My internet provider says it is my email computer program that I use is at fault and the program’s helpdesk says it’s my provider’s problem. Throwing a coin to put pressure on one them is futile so I decided to buy new Microsoft Office software. But discussing this idea with a friend, he said, “Why put lipstick on a pig”? I thought he was off his rocker until he clarified that it meant installing new software on an old desktop clunker. It didn’t make sense to him. Why not get a new laptop? I got the hint.
I telephoned a preferred computer dealer and inquired about a new laptop.
DEALER: Mac?
ME: No, the name’s Bob.
DEALER: Your computer?
ME: I want to buy a new laptop.
DEALER: Do you want a computer with Windows?
ME: I don’t know. What will I see when I look at the windows?
DEALER: Wallpaper.
ME: Never mind the windows. I need a computer and software.
DEALER: Software for Windows?
ME: No. On the computer! I need something I can use to write stories. What do you have?
DEALER: Office.
ME: Yeah, for my office. Can you recommend anything?
DEALER: Office.
ME: Yes, for my office!
DEALER: I recommend Office with Windows.
ME: I already have an office with windows! OK, let’s just say I’m sitting at my computer and I want to type a document. What do I need?
DEALER: Word.
ME: What word?
DEALER: Word in Office.
ME: The only word in office is office.
DEALER: The Word in Office for Windows.
ME: Which word in office for windows?
DEALER: The Word you get when you click the blue “W”.
ME: What word?
DEALER: The Word in Office for Windows.
ME: But there are three words in “office for windows”!
DEALER: No, just one. But it’s the most popular Word in the world.
ME: It is?
DEALER: Yes, but to be fair, there aren’t many other Words left. It pretty much wiped out all the other Words out there.

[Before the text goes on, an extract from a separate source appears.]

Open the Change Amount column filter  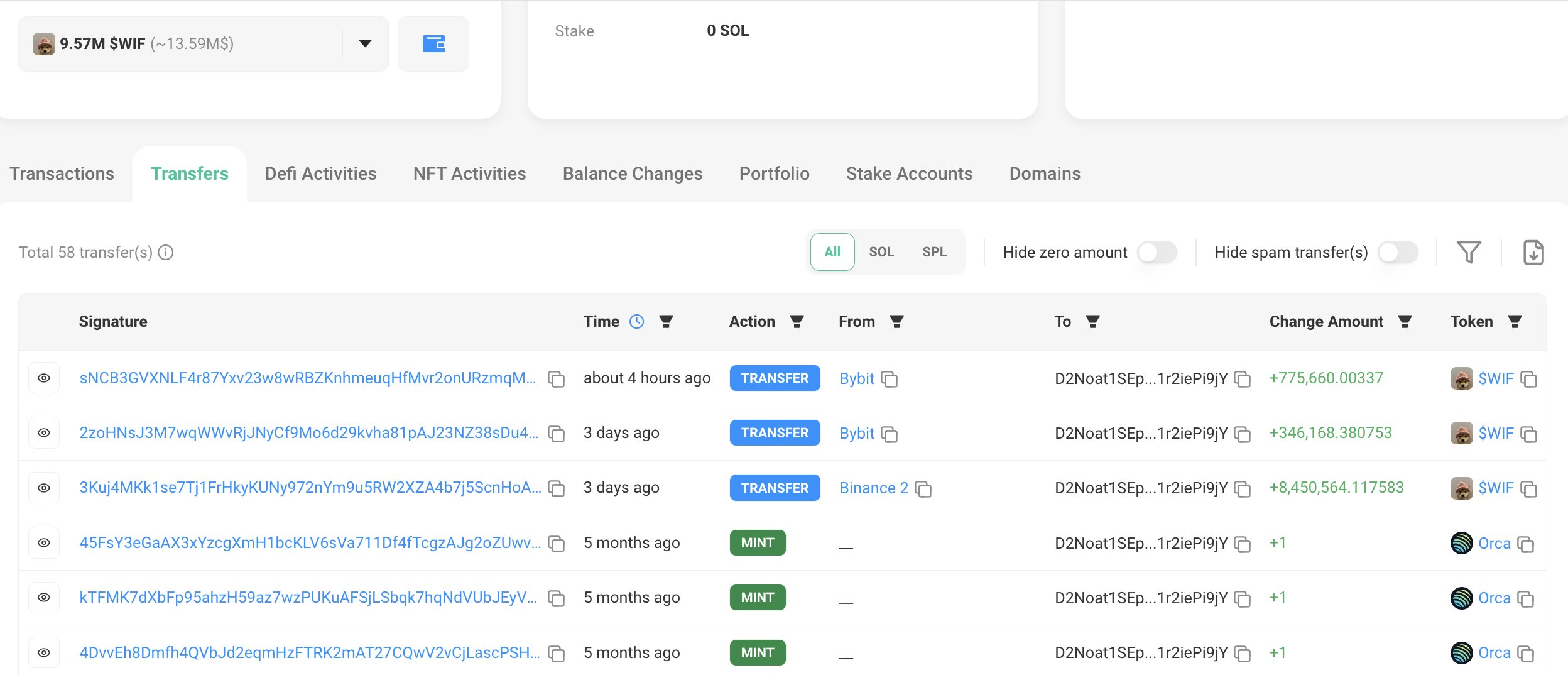[x=1405, y=322]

ME: STOP! Don’t start that again. What about financial bookkeeping? Have you anything I can track my money with?
DEALER: Money.
ME: That’s right. What do you have?
DEALER: Money.
ME: I need money to track my money?
DEALER: It comes bundled with your computer.

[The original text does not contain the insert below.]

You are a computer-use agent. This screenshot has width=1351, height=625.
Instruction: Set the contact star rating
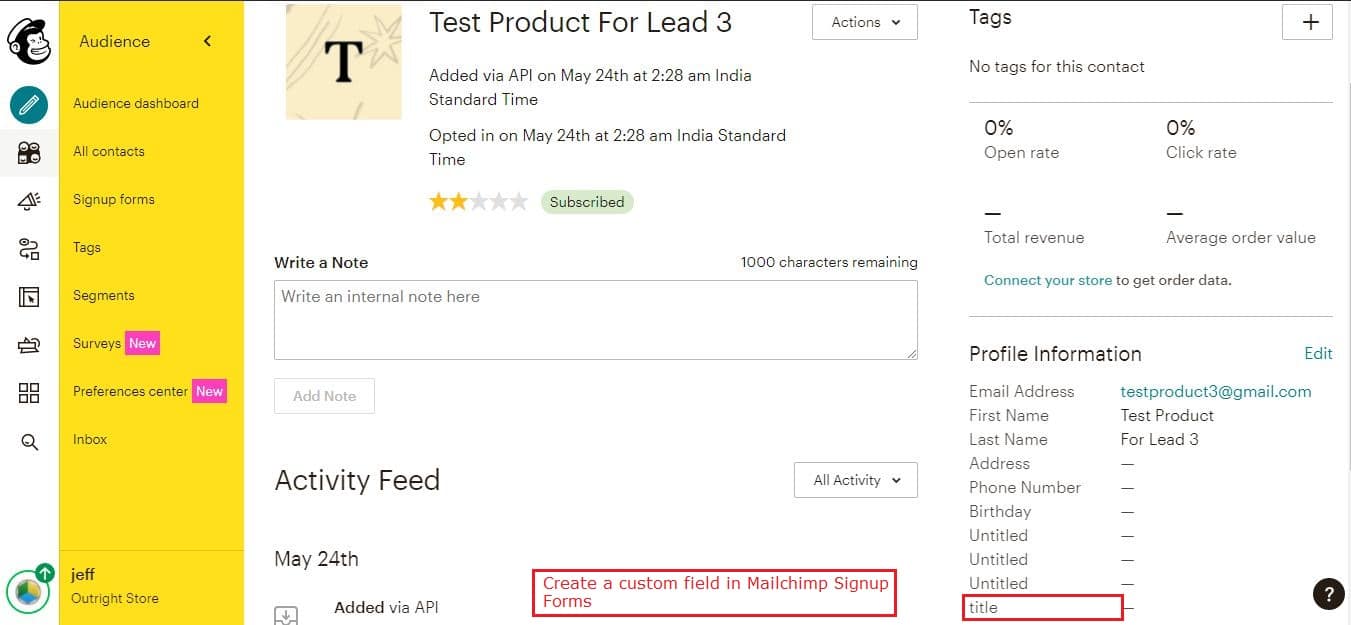(478, 202)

ME: What’s bundled with my computer?
DEALER: Money.
ME: Money comes with my computer?
DEALER: Yes. No extra charge.
ME: I get a bundle of money with my computer? How much?
DEALER: One copy.
ME: Isn’t it illegal to copy money?
DEALER: Microsoft gave us a license to copy Money.

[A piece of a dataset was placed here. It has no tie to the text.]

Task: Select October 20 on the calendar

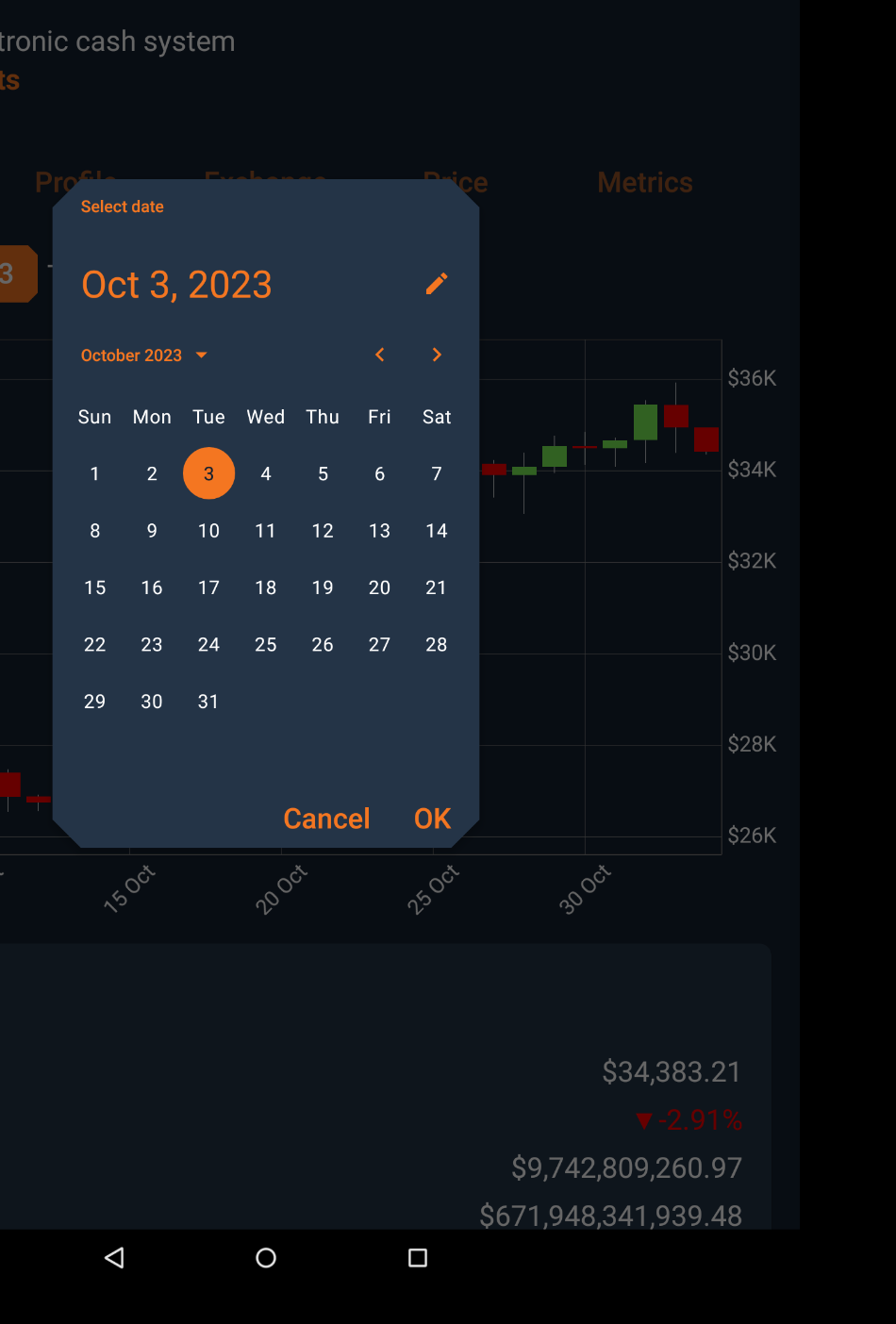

ME: They can give you a license to copy money?
DEALER: Why not? THEY OWN IT!
I did buy a laptop but not before more consultations with friends. It didn’t help that much anyway. However, upon picking up the new laptop and instead of getting it prepped and ready to go, I smartly said, “I know how to set it up by myself”.
I brought it home, taking hours to understand all the jargon related to the laptop’s features. Then I attempted to install Office 365, spending a few more hours plugging in the UPC code – to no avail. Finally reaching a Microsoft service rep for help, who listened and then, with tongue in cheek, answered, “Did you peel off the sticky that covers up the ‘activation product key’? I felt like a dummy because I hadn’t read the instructions!
Dealer: Computer store. Can I help you?
Me: How do I turn my computer off?
Dealer: Check the manual.
Recent computer technical upgrades are so monumental, it will be weeks before I master this beast. One lesson: I should have paid a few extra few bucks to have the laptop setup and installed with software, all ready to use. Live and learn!